第7.5話 女子トイレでの会話

 女子トイレに綾を連れ込んだ音葉は、あの場から引き上げることに成功し、少しだけ安堵していた。あのままだとすごく気まずくて、もうどうしようもなくなってしまいそうだったからだ。


 大きな鏡の前に、二人はいる。綾は後ろでブレザーのポケットに手を入れながら立ち、もう一人、音葉の方は疲れているのか洗面台に手を突いていた。

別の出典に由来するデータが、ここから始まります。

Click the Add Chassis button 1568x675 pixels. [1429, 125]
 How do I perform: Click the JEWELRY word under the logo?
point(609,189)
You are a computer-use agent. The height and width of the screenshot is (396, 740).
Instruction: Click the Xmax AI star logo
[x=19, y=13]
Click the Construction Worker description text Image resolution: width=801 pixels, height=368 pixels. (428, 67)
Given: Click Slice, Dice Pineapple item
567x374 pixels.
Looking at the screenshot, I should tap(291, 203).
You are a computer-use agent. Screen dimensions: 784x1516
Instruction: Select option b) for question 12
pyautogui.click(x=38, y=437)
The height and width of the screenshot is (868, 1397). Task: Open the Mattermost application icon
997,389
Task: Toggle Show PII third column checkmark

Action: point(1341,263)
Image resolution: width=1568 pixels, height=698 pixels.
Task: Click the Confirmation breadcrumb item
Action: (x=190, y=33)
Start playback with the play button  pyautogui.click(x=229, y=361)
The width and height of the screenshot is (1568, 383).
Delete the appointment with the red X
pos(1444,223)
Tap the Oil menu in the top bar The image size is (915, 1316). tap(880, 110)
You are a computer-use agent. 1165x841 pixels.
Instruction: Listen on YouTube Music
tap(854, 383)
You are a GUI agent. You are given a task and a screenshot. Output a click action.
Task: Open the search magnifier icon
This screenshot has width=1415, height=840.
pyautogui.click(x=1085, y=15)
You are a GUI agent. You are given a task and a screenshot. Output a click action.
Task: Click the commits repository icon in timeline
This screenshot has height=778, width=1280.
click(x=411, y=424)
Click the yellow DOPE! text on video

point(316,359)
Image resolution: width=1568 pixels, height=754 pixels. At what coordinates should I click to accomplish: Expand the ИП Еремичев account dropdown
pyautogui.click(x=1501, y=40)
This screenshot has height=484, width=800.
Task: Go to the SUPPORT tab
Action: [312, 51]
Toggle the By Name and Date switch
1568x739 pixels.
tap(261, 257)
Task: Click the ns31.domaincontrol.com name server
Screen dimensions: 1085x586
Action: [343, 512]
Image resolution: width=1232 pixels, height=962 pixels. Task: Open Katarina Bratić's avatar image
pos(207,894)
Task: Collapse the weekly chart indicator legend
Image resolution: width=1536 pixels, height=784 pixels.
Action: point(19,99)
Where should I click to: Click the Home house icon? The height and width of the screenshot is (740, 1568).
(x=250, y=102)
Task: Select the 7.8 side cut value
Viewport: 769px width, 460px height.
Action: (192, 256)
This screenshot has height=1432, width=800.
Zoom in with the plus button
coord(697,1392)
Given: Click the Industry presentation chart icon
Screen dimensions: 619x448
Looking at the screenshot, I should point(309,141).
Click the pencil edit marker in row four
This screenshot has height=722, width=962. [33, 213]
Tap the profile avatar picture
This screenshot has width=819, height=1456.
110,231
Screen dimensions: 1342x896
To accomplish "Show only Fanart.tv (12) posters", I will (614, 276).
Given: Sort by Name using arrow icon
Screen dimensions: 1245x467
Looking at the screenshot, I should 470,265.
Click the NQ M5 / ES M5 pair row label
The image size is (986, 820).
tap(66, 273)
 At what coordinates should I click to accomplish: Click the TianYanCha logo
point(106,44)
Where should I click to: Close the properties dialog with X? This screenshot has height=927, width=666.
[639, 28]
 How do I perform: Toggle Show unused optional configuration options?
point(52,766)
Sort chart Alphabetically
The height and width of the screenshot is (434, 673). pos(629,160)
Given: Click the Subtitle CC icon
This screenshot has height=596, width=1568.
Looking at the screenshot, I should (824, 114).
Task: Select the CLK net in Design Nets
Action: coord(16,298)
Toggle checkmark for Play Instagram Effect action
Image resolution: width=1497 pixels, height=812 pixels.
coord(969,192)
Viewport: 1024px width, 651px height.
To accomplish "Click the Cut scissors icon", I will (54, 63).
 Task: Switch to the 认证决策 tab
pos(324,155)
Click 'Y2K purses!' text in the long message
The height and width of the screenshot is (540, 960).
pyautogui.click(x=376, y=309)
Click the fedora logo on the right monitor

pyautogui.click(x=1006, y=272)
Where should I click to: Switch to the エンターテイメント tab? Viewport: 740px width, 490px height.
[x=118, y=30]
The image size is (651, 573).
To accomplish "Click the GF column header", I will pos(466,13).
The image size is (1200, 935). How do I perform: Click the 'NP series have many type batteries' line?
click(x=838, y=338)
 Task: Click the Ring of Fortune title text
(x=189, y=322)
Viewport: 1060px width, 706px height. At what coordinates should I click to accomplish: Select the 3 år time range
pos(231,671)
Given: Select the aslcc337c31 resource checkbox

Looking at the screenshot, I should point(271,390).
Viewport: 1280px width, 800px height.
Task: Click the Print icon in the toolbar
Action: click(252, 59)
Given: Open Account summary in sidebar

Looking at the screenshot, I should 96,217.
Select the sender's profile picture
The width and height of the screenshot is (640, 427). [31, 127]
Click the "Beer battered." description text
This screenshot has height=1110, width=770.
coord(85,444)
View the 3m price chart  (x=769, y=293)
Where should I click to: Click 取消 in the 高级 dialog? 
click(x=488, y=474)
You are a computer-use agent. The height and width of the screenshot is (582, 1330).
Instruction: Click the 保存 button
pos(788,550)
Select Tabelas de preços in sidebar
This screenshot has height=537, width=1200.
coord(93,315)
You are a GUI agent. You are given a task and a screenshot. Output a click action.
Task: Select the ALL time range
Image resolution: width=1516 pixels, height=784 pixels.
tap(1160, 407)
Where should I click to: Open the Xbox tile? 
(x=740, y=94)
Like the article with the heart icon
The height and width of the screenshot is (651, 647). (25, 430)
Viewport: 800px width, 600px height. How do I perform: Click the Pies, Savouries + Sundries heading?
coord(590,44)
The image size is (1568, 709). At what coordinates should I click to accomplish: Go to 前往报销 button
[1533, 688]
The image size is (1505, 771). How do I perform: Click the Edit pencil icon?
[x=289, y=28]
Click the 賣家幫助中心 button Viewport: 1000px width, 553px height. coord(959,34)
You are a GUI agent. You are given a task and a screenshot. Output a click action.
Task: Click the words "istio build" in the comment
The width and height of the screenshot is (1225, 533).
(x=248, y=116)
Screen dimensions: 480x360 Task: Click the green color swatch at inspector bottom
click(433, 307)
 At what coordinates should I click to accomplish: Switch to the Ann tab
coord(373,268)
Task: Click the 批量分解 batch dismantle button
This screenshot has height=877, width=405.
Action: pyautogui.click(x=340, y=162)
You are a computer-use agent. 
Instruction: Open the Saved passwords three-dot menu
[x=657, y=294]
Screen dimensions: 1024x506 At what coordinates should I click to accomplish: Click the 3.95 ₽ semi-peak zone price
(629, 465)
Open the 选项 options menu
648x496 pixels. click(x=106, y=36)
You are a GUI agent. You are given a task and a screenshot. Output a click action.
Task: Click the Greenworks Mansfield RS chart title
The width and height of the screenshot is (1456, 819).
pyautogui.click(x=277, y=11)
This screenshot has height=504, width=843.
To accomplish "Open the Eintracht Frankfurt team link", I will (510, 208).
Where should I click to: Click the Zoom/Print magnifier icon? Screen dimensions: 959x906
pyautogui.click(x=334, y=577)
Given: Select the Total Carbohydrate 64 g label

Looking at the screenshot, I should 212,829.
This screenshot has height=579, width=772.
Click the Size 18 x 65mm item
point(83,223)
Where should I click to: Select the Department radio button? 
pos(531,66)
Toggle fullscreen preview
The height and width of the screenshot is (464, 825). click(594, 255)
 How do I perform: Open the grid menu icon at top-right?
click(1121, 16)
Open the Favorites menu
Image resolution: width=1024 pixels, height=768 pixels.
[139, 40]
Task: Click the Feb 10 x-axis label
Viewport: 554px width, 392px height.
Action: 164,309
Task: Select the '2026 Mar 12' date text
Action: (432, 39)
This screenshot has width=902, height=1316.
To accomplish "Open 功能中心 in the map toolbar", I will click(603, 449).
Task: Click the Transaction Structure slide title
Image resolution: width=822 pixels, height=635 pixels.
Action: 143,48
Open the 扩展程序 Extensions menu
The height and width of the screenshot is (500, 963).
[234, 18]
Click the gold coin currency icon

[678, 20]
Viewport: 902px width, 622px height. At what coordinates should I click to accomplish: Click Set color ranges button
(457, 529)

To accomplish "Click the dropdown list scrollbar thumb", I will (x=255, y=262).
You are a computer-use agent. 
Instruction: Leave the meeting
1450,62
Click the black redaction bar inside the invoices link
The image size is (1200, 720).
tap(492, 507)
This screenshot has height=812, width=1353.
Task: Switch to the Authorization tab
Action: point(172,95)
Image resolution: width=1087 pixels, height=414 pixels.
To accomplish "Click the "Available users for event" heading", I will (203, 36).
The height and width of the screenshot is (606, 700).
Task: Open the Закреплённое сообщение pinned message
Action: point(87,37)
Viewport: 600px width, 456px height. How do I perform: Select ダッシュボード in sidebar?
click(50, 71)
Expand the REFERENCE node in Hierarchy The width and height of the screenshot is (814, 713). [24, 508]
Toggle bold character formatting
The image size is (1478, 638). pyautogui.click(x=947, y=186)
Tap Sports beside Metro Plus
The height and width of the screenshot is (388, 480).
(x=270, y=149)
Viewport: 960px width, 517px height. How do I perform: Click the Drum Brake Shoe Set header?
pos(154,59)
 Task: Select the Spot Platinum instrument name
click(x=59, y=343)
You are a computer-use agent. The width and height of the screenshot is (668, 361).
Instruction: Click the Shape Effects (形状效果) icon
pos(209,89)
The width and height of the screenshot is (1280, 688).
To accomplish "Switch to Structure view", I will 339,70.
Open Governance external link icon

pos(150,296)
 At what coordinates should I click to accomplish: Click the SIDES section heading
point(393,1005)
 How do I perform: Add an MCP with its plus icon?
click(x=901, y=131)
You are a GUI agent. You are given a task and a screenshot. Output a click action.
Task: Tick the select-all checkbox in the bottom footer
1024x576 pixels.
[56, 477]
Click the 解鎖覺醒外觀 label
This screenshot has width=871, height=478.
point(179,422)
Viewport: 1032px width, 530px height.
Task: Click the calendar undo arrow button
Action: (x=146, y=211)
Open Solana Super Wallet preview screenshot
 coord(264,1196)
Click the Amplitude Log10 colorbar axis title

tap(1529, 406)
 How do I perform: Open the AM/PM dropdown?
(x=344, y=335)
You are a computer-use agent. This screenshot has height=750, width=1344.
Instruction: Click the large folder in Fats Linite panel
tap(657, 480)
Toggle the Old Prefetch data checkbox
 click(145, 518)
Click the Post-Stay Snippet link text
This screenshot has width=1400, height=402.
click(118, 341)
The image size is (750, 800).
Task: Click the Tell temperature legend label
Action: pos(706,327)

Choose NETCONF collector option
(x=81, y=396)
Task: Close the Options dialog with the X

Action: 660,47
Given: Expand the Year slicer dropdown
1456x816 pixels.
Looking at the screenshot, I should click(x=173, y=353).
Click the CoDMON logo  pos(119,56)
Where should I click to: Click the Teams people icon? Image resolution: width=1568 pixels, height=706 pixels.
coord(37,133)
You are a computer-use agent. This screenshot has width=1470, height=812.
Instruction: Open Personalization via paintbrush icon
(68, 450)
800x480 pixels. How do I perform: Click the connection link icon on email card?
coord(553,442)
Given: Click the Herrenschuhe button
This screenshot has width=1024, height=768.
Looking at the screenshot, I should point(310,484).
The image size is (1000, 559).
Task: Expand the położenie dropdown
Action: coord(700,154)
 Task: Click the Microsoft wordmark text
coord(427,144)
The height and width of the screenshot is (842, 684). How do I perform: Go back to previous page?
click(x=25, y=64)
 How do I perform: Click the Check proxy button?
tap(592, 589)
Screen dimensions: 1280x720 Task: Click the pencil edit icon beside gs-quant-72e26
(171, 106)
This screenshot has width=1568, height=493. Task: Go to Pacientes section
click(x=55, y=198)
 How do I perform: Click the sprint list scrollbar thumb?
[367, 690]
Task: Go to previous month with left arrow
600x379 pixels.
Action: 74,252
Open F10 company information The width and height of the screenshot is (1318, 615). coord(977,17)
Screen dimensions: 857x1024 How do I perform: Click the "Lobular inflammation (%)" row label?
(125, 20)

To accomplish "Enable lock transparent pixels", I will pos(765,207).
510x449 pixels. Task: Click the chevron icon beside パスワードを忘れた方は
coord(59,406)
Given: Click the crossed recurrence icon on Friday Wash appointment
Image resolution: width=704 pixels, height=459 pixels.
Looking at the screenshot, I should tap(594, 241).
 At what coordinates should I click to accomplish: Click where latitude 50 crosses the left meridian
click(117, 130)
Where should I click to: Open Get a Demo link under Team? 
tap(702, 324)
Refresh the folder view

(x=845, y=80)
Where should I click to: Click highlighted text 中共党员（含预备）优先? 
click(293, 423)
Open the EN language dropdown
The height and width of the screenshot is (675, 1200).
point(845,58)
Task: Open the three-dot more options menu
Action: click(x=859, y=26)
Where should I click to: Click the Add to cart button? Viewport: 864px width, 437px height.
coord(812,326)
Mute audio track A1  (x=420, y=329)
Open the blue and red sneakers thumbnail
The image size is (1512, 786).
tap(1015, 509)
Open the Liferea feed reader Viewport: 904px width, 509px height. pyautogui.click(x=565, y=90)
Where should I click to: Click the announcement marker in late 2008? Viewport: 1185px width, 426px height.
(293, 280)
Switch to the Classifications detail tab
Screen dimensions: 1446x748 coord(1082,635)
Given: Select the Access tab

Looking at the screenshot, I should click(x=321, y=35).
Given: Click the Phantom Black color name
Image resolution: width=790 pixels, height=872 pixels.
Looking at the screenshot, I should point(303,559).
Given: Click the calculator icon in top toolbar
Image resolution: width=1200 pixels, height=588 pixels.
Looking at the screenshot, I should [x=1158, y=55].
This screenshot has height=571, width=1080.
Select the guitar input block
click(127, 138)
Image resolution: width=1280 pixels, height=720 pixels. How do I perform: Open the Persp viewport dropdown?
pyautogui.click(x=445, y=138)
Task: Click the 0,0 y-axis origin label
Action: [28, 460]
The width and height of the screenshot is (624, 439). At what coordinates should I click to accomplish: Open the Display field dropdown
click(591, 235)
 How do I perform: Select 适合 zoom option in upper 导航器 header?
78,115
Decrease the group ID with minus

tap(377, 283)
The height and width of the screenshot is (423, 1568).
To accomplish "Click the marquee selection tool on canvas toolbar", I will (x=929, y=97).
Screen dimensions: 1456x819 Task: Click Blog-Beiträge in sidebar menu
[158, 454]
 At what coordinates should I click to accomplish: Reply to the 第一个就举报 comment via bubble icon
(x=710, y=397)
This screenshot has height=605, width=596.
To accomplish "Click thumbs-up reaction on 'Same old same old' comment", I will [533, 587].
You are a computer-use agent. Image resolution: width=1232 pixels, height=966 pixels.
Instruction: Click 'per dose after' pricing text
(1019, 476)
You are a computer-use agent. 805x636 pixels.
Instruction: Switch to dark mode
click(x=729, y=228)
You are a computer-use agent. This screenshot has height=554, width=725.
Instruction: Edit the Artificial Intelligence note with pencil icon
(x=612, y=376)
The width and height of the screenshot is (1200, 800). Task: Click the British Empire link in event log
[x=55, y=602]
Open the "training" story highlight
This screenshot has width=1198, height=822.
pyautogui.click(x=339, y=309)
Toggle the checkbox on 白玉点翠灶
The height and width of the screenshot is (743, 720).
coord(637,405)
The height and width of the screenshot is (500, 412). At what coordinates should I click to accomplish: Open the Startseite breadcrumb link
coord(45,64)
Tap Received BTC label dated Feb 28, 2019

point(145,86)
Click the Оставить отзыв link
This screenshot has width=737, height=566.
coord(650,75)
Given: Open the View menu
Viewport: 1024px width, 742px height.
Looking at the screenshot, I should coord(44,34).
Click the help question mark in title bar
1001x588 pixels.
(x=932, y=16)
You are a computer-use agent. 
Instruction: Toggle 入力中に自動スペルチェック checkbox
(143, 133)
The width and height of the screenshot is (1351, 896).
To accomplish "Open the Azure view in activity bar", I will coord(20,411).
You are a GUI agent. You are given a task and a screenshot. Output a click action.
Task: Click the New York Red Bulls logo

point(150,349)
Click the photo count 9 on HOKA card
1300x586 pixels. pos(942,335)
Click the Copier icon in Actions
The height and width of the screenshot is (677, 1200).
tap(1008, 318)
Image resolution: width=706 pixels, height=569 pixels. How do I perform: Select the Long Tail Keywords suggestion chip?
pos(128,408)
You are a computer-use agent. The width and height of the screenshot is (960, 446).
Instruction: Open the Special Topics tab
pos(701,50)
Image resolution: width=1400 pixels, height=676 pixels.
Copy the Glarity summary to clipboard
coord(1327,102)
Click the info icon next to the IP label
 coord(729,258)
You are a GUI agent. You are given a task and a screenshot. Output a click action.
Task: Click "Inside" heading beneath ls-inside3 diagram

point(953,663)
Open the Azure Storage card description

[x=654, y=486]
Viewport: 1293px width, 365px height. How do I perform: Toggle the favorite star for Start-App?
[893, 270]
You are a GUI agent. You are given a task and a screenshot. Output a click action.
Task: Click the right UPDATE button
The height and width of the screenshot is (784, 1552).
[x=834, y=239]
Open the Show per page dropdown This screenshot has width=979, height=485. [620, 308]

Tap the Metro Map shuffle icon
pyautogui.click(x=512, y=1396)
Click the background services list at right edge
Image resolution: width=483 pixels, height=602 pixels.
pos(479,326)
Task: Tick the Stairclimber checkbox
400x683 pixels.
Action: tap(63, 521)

 しかしその安堵の時間もすぐに緊張に変わる。綾の質問によって。


「音葉ちゃんはさー、オタクくんのことどう思ってるのー?」


 直球すぎるその問いに、音葉はどう答えるかを考えた。


「別になんとも思ってないよー! 何言ってんのよ綾ー!」

「ふーん」

「なんでそんなこと聞くの?」

「うん、だってさー、音葉ちゃんがあんな感じで熱心にファッションについてボクに話してくるからさー。『オタクくんのためにこうしました!』っていうのが伝わってきてねー」

「そ、そんなわけないじゃーん! ウチはオタクっちのためだけにあそこまでしたわけじゃないよー! イケメンだったら誰でもしちゃうんだからさー!」

「つまりオタクくんはイケメンだということだねー?」


 しまった、とそこで気づくが、もう遅い。


「え、えと……」

「自分好み、とか言ってたしー? イケメンだと思ってるわけだしー?」

「その……」

「本当に何にも思ってないのかなー?」

「……」

「ボク、すっごく気になるなー」


 とうとう音葉は何もできなくなってしまう。しかしそれは違った。


「う……」

「う?」

「ウチは本当に何も思ってないって! でもその……なんというか……そう! 好きな人へのプレゼントとして、誰か男の子に試しで着てもらおうと思ったの!」

「着せ替え人形みたいに思ってるんだねー。つまり『自分好み』っていうのはコーディネートのことで、決してオタクくんに向けたことではなく、実は好きな人に対してのことだねー? 納得納得ー」

「そ、そうだよー! 分かってくれてよかったー!」

「うんうん。ボク、音葉ちゃんがオタクくんに何か特別な感情でも抱いているのかと感じてさー。これは音葉ちゃんの恋バナが聞けるかもー、とか思ったんだよねー。ごめんね、こんなに問い詰めちゃってー」

「もうー、ホントだよー!」


 また音葉は安堵していた。うまく綾に理由づけをできたと思っていた。


 すると綾は突っ込んでいたポケットからスマホを取り出し、画面をすぐに見て反応を示す。


「あ、電話がかかってきたみたいー」

「そ、それじゃ、ウチ先に戻ってるからねー? 瑠璃奈がイライラしてるかもしれないし」

「うん。待っててね、三人で」


 音葉がいなくなったところで、耳に近づけることもなく綾はスマホをまたポケットの中にしまった。電話など、かかってきてなどいなかったのだ。


「うまく誤魔化したみたいだけど、それは自分好み発言のことだけだよ。オタクくんがイケメンだと思っているのは事実なんだね、音葉ちゃん」


 一人で呟く綾。


「まあ、大胆な行動を取っていたわけではなさそうだし、そこまで問題はないかな。取っていても気づかないこともありそうだしなー。オタクくんが鈍感すぎるだけかもしれないけど」


 はぁ……、とため息を吐く。


「とりあえずは双方が牽制状態かなー。機会があればアプローチをかけるとかで、一旦はオッケーだと思うなー」


 うんうん、と腕を組み首を縦に振った。そして……。


「警戒しないとだねー」


 とても重要なことを口にして、綾も音葉に続くようにトイレから出た。